- Born: unknown Flanders
- Died: unknown, probably c. 1208
- Allegiance: Kingdom of France, Latin Empire
- Rank: Duke of Nicomedia, Seneschal of 'Romania'
- Conflicts: Fourth Crusade, Siege of Constantinople (1203), Sack of Constantinople (1204), Battle of Rusion

= Thierry de Loos =

Thierry de Loos (alternatively, Dietrich von Los) was a Franco-Flemish nobleman who took part in the Fourth Crusade and afterwards became prominent within the Latin Empire.

==Life==
===Origins and participation in the Fourth Crusade===
Thierry was a younger son of Gerard I, Count of Loos and Marie of Guelders.

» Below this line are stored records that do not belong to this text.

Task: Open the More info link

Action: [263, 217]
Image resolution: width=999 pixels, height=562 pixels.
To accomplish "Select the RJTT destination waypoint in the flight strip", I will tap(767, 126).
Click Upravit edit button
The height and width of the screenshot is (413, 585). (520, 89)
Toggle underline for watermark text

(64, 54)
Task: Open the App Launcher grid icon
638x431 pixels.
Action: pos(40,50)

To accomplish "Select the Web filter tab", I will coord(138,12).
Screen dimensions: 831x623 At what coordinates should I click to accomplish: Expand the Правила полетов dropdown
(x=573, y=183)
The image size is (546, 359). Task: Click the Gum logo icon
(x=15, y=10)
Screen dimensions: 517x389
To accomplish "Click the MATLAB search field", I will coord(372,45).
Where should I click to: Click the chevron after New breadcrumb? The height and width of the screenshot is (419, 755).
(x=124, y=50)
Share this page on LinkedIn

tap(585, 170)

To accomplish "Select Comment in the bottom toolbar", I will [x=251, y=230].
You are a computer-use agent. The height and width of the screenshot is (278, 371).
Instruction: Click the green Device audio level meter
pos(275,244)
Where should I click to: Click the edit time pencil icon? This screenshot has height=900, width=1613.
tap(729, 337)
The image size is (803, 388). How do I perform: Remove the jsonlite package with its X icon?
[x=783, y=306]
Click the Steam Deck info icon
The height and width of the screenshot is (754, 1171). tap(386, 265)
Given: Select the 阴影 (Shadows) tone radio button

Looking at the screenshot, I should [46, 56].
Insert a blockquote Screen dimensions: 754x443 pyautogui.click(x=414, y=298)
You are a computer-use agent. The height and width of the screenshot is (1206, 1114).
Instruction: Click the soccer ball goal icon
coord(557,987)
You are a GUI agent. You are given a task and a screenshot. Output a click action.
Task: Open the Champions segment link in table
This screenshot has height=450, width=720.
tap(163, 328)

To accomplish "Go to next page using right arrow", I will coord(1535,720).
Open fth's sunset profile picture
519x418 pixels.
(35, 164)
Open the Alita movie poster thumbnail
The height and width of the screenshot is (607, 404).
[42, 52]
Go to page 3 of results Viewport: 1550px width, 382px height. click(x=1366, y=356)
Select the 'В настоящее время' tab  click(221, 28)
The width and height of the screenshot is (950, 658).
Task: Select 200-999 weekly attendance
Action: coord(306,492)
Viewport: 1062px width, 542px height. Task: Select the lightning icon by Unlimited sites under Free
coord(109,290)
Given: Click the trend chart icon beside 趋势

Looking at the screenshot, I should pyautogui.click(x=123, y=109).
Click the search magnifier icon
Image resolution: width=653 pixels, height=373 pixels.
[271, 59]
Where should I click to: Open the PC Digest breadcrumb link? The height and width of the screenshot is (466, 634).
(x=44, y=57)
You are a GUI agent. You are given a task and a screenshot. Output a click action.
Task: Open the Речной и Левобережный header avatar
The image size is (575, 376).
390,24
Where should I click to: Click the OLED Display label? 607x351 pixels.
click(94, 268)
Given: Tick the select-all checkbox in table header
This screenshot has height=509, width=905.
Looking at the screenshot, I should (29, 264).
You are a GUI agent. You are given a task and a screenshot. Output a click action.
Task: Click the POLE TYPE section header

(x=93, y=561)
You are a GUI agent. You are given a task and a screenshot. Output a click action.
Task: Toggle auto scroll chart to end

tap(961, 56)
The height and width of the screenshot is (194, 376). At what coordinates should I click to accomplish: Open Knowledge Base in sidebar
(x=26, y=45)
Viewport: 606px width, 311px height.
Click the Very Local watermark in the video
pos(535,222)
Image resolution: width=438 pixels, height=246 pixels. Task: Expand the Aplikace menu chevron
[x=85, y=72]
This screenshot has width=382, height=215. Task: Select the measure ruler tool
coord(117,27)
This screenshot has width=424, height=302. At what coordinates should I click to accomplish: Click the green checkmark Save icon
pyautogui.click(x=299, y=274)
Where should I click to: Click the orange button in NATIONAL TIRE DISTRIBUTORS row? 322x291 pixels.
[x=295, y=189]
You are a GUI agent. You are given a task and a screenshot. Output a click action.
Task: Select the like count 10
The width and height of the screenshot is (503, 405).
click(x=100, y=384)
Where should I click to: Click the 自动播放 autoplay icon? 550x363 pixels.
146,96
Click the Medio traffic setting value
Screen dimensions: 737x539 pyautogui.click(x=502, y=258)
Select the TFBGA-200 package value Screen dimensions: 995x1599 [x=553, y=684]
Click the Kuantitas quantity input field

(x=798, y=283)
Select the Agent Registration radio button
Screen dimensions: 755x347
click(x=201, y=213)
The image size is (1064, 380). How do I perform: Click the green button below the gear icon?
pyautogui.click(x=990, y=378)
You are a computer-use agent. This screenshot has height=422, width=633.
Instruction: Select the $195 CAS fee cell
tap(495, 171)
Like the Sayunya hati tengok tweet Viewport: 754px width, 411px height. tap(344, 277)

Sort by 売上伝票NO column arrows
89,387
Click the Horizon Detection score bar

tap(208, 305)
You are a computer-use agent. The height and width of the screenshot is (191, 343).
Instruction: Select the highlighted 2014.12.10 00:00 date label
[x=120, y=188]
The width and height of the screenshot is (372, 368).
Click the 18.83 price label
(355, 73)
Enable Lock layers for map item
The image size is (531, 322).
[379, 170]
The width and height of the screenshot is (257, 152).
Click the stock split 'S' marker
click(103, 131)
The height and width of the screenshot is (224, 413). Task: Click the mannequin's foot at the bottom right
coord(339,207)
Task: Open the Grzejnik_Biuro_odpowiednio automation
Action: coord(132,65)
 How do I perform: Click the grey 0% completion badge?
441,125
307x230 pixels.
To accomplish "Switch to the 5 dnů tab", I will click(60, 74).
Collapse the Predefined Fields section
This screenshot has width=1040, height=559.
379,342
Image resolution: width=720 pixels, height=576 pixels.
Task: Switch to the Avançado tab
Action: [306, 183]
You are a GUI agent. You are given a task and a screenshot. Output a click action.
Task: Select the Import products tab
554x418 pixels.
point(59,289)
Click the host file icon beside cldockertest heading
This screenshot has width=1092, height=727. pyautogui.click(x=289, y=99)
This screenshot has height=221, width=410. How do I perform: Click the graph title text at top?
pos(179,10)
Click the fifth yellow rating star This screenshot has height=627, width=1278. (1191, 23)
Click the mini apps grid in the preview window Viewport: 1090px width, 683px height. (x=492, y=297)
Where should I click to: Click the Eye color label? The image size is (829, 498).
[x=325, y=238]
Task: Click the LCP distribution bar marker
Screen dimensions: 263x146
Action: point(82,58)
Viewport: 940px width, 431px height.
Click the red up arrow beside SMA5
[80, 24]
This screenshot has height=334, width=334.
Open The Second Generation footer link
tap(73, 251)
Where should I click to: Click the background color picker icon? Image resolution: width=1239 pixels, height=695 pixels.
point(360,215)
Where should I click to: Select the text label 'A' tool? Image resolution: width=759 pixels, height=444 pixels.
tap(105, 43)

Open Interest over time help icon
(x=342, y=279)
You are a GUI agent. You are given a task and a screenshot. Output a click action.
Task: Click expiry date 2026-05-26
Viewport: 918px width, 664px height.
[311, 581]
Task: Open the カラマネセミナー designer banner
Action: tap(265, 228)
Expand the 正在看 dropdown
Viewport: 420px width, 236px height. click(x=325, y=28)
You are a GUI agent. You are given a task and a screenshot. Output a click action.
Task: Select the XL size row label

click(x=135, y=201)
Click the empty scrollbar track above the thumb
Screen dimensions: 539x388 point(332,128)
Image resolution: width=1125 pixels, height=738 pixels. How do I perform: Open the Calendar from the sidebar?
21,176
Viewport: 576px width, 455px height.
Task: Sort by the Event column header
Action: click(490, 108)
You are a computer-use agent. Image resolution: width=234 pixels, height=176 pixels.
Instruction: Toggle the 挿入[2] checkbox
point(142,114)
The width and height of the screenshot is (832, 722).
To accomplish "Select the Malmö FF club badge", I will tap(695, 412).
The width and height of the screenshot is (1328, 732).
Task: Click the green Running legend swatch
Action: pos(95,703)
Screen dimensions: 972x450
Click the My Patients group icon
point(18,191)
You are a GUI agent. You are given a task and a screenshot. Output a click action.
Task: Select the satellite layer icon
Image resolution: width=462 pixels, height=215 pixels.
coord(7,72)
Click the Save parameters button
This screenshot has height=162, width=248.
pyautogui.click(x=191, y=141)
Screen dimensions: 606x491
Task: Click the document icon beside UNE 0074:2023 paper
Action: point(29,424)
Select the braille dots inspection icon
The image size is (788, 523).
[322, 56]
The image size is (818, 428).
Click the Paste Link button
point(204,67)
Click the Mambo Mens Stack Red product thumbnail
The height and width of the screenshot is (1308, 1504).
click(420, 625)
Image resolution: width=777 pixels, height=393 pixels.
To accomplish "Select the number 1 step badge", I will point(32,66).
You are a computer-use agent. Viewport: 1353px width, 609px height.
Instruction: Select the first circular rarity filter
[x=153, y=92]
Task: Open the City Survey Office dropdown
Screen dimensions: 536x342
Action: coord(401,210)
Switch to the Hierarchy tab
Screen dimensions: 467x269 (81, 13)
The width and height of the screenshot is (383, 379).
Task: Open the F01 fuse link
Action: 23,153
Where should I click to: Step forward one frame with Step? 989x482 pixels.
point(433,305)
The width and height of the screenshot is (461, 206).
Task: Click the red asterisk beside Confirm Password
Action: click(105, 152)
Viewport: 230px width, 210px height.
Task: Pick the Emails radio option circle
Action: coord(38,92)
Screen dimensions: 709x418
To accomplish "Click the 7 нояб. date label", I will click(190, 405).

He was also a nephew of Geoffrey of Villehardouin, a crusader leader and chronicler. Thierry, with the other participants of the Fourth Crusade, which had been diverted from the Holy Land, took part in the Siege of Constantinople in 1203 and the sacking of the same city a year later. In 1204 he led the troops of the Latin Empire that captured the blind ex-emperor of Byzantium, Alexios V Doukas. The captured Alexios was taken to Constantinople by Thierry, where he was tried for treason and the murder of Alexios IV Angelos and executed.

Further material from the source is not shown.